TASK DETAILS: Can you copy the material below, starting at its first line and stopping after the line that has "Looking at the"? Leave out the pictures.

(DATA EXTRACTS)

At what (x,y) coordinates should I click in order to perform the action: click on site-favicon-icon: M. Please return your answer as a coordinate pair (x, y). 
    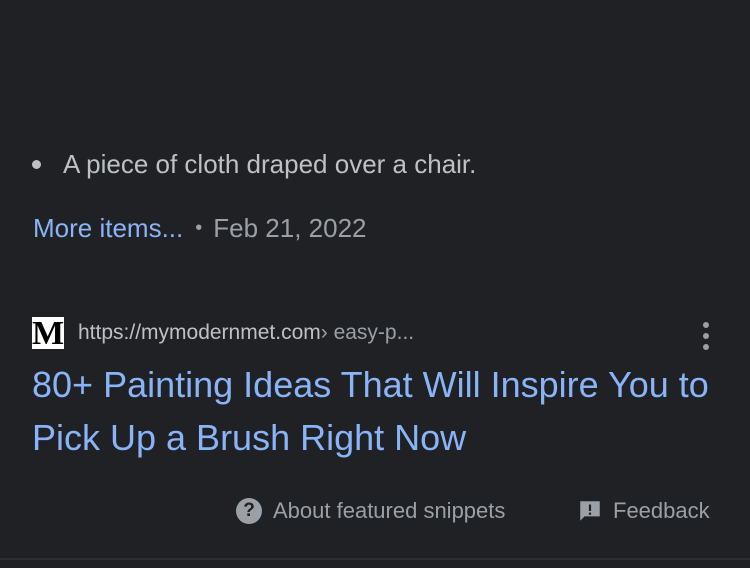
    Looking at the image, I should click on (48, 333).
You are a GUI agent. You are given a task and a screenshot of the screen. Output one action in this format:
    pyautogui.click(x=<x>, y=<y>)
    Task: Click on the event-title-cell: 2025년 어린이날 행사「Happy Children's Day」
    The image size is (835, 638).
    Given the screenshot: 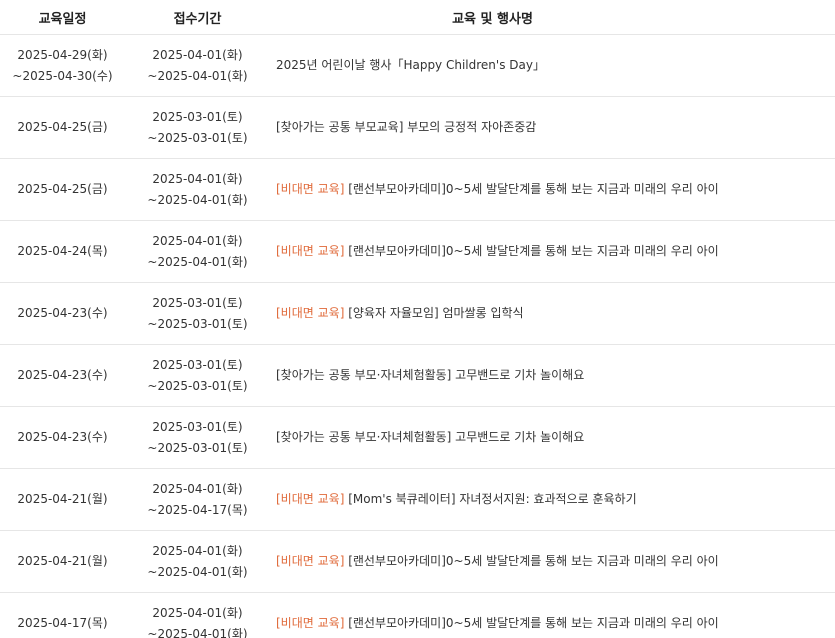 What is the action you would take?
    pyautogui.click(x=552, y=66)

(End DATA EXTRACTS)

RESPONSE TO THE TASK:
At what (x,y) coordinates should I click in order to perform the action: click on site-favicon-icon: M. Please return your answer as a coordinate pair (x, y). 
    Looking at the image, I should click on (48, 333).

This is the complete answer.